Task details:
Word for word, set down the entries that follow.

Source data:
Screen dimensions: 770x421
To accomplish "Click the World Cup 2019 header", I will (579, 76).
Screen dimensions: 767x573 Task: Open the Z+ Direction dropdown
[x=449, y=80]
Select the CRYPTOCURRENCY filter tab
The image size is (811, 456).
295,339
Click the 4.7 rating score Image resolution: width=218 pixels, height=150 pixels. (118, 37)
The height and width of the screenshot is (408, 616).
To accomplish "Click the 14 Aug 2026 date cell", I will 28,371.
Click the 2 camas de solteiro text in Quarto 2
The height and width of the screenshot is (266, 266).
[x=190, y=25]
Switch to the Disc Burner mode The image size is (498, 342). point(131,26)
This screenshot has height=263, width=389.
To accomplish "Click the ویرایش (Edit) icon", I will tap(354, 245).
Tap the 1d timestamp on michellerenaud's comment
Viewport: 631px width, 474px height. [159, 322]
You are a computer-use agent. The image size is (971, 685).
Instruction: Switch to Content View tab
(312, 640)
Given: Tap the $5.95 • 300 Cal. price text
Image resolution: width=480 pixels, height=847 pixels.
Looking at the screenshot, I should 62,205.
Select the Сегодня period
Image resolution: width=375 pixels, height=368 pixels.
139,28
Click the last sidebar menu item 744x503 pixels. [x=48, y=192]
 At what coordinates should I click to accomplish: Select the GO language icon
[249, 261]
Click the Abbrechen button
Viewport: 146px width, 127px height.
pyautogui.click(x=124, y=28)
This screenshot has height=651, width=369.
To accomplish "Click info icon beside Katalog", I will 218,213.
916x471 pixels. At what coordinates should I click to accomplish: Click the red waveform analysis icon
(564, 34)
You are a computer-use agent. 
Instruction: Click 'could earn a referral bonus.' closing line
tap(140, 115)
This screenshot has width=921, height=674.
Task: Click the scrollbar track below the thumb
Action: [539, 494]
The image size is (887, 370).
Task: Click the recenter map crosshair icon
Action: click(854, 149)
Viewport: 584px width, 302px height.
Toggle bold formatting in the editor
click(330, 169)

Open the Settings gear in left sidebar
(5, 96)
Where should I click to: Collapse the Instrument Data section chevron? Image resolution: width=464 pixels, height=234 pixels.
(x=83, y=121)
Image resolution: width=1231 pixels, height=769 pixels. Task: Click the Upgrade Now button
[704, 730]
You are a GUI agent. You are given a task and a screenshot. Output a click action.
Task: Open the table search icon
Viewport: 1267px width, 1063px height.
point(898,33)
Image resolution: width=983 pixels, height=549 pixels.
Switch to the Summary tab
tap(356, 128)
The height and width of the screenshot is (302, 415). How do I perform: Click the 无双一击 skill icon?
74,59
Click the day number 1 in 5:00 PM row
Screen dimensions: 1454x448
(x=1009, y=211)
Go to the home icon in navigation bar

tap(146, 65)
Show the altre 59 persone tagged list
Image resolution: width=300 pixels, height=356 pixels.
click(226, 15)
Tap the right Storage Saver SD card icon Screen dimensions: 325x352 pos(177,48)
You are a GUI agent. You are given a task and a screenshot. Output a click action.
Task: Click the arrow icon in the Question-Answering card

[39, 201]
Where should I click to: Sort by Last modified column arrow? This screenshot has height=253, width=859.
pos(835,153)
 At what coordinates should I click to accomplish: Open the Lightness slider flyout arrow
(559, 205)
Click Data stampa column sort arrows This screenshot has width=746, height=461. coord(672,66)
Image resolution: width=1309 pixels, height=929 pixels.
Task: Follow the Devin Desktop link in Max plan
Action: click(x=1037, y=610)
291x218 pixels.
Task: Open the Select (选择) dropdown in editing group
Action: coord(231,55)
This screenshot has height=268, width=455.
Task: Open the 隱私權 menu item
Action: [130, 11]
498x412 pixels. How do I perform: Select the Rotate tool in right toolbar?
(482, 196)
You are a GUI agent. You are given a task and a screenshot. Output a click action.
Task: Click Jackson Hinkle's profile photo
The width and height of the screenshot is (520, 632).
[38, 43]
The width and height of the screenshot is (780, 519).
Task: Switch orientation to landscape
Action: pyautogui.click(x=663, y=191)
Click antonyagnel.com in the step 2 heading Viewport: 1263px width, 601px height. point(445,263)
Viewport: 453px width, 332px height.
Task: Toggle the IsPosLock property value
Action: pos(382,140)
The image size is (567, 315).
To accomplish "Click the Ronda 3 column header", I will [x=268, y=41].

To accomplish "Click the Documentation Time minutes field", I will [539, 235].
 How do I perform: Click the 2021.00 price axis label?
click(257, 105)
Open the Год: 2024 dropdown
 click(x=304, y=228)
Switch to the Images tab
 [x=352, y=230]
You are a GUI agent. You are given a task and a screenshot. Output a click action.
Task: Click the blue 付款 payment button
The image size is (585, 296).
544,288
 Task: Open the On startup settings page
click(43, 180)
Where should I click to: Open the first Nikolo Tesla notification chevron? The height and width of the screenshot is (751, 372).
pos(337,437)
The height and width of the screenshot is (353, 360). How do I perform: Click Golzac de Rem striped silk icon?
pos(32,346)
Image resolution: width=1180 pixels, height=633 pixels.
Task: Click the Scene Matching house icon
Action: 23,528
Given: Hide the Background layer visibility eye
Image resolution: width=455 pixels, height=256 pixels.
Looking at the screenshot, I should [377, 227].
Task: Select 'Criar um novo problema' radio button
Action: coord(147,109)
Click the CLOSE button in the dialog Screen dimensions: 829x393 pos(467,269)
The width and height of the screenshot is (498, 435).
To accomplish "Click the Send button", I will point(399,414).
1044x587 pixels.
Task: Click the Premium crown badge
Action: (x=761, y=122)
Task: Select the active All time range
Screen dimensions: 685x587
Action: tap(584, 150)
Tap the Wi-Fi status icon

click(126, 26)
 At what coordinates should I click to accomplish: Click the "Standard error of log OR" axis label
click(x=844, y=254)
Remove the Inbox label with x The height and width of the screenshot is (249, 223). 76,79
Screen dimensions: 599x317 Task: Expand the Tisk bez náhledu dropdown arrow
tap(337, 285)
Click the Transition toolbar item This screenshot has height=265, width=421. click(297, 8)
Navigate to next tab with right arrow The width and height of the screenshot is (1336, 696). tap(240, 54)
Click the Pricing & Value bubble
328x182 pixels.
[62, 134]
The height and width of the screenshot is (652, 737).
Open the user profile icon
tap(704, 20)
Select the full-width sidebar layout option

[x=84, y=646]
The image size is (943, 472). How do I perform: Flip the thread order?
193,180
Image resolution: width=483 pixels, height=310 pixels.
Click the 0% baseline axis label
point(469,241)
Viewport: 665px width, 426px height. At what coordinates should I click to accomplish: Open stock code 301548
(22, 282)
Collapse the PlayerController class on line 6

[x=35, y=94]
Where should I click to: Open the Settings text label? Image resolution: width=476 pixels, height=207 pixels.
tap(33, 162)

Output of the task:
Screen dimensions: 770x421
To accomplish "Click the World Cup 2019 header", I will (579, 76).
Screen dimensions: 767x573 Task: Open the Z+ Direction dropdown
[x=449, y=80]
Select the CRYPTOCURRENCY filter tab
The image size is (811, 456).
295,339
Click the 4.7 rating score Image resolution: width=218 pixels, height=150 pixels. (118, 37)
The height and width of the screenshot is (408, 616).
To accomplish "Click the 14 Aug 2026 date cell", I will 28,371.
Click the 2 camas de solteiro text in Quarto 2
The height and width of the screenshot is (266, 266).
[x=190, y=25]
Switch to the Disc Burner mode The image size is (498, 342). point(131,26)
This screenshot has height=263, width=389.
To accomplish "Click the ویرایش (Edit) icon", I will tap(354, 245).
Tap the 1d timestamp on michellerenaud's comment
Viewport: 631px width, 474px height. [159, 322]
You are a computer-use agent. The image size is (971, 685).
Instruction: Switch to Content View tab
(312, 640)
Given: Tap the $5.95 • 300 Cal. price text
Image resolution: width=480 pixels, height=847 pixels.
Looking at the screenshot, I should 62,205.
Select the Сегодня period
Image resolution: width=375 pixels, height=368 pixels.
139,28
Click the last sidebar menu item 744x503 pixels. [x=48, y=192]
 At what coordinates should I click to accomplish: Select the GO language icon
[249, 261]
Click the Abbrechen button
Viewport: 146px width, 127px height.
pyautogui.click(x=124, y=28)
This screenshot has height=651, width=369.
To accomplish "Click info icon beside Katalog", I will 218,213.
916x471 pixels. At what coordinates should I click to accomplish: Click the red waveform analysis icon
(564, 34)
You are a computer-use agent. 
Instruction: Click 'could earn a referral bonus.' closing line
tap(140, 115)
This screenshot has width=921, height=674.
Task: Click the scrollbar track below the thumb
Action: [539, 494]
The image size is (887, 370).
Task: Click the recenter map crosshair icon
Action: click(854, 149)
Viewport: 584px width, 302px height.
Toggle bold formatting in the editor
click(330, 169)

Open the Settings gear in left sidebar
(5, 96)
Where should I click to: Collapse the Instrument Data section chevron? Image resolution: width=464 pixels, height=234 pixels.
(x=83, y=121)
Image resolution: width=1231 pixels, height=769 pixels. Task: Click the Upgrade Now button
[704, 730]
You are a GUI agent. You are given a task and a screenshot. Output a click action.
Task: Open the table search icon
Viewport: 1267px width, 1063px height.
point(898,33)
Image resolution: width=983 pixels, height=549 pixels.
Switch to the Summary tab
tap(356, 128)
The height and width of the screenshot is (302, 415). How do I perform: Click the 无双一击 skill icon?
74,59
Click the day number 1 in 5:00 PM row
Screen dimensions: 1454x448
(x=1009, y=211)
Go to the home icon in navigation bar

tap(146, 65)
Show the altre 59 persone tagged list
Image resolution: width=300 pixels, height=356 pixels.
click(226, 15)
Tap the right Storage Saver SD card icon Screen dimensions: 325x352 pos(177,48)
You are a GUI agent. You are given a task and a screenshot. Output a click action.
Task: Click the arrow icon in the Question-Answering card

[39, 201]
Where should I click to: Sort by Last modified column arrow? This screenshot has height=253, width=859.
pos(835,153)
 At what coordinates should I click to accomplish: Open the Lightness slider flyout arrow
(559, 205)
Click Data stampa column sort arrows This screenshot has width=746, height=461. coord(672,66)
Image resolution: width=1309 pixels, height=929 pixels.
Task: Follow the Devin Desktop link in Max plan
Action: click(x=1037, y=610)
291x218 pixels.
Task: Open the Select (选择) dropdown in editing group
Action: coord(231,55)
This screenshot has height=268, width=455.
Task: Open the 隱私權 menu item
Action: [130, 11]
498x412 pixels. How do I perform: Select the Rotate tool in right toolbar?
(482, 196)
You are a GUI agent. You are given a task and a screenshot. Output a click action.
Task: Click Jackson Hinkle's profile photo
The width and height of the screenshot is (520, 632).
[38, 43]
The width and height of the screenshot is (780, 519).
Task: Switch orientation to landscape
Action: pyautogui.click(x=663, y=191)
Click antonyagnel.com in the step 2 heading Viewport: 1263px width, 601px height. point(445,263)
Viewport: 453px width, 332px height.
Task: Toggle the IsPosLock property value
Action: pos(382,140)
The image size is (567, 315).
To accomplish "Click the Ronda 3 column header", I will [x=268, y=41].

To accomplish "Click the Documentation Time minutes field", I will [539, 235].
 How do I perform: Click the 2021.00 price axis label?
click(257, 105)
Open the Год: 2024 dropdown
 click(x=304, y=228)
Switch to the Images tab
 [x=352, y=230]
You are a GUI agent. You are given a task and a screenshot. Output a click action.
Task: Click the blue 付款 payment button
The image size is (585, 296).
544,288
 Task: Open the On startup settings page
click(43, 180)
Where should I click to: Open the first Nikolo Tesla notification chevron? The height and width of the screenshot is (751, 372).
pos(337,437)
The height and width of the screenshot is (353, 360). How do I perform: Click Golzac de Rem striped silk icon?
pos(32,346)
Image resolution: width=1180 pixels, height=633 pixels.
Task: Click the Scene Matching house icon
Action: 23,528
Given: Hide the Background layer visibility eye
Image resolution: width=455 pixels, height=256 pixels.
Looking at the screenshot, I should [377, 227].
Task: Select 'Criar um novo problema' radio button
Action: coord(147,109)
Click the CLOSE button in the dialog Screen dimensions: 829x393 pos(467,269)
The width and height of the screenshot is (498, 435).
To accomplish "Click the Send button", I will point(399,414).
1044x587 pixels.
Task: Click the Premium crown badge
Action: (x=761, y=122)
Task: Select the active All time range
Screen dimensions: 685x587
Action: tap(584, 150)
Tap the Wi-Fi status icon

click(126, 26)
 At what coordinates should I click to accomplish: Click the "Standard error of log OR" axis label
click(x=844, y=254)
Remove the Inbox label with x The height and width of the screenshot is (249, 223). 76,79
Screen dimensions: 599x317 Task: Expand the Tisk bez náhledu dropdown arrow
tap(337, 285)
Click the Transition toolbar item This screenshot has height=265, width=421. click(297, 8)
Navigate to next tab with right arrow The width and height of the screenshot is (1336, 696). tap(240, 54)
Click the Pricing & Value bubble
328x182 pixels.
[62, 134]
The height and width of the screenshot is (652, 737).
Open the user profile icon
tap(704, 20)
Select the full-width sidebar layout option

[x=84, y=646]
The image size is (943, 472). How do I perform: Flip the thread order?
193,180
Image resolution: width=483 pixels, height=310 pixels.
Click the 0% baseline axis label
point(469,241)
Viewport: 665px width, 426px height. At what coordinates should I click to accomplish: Open stock code 301548
(22, 282)
Collapse the PlayerController class on line 6

[x=35, y=94]
Where should I click to: Open the Settings text label? Image resolution: width=476 pixels, height=207 pixels.
tap(33, 162)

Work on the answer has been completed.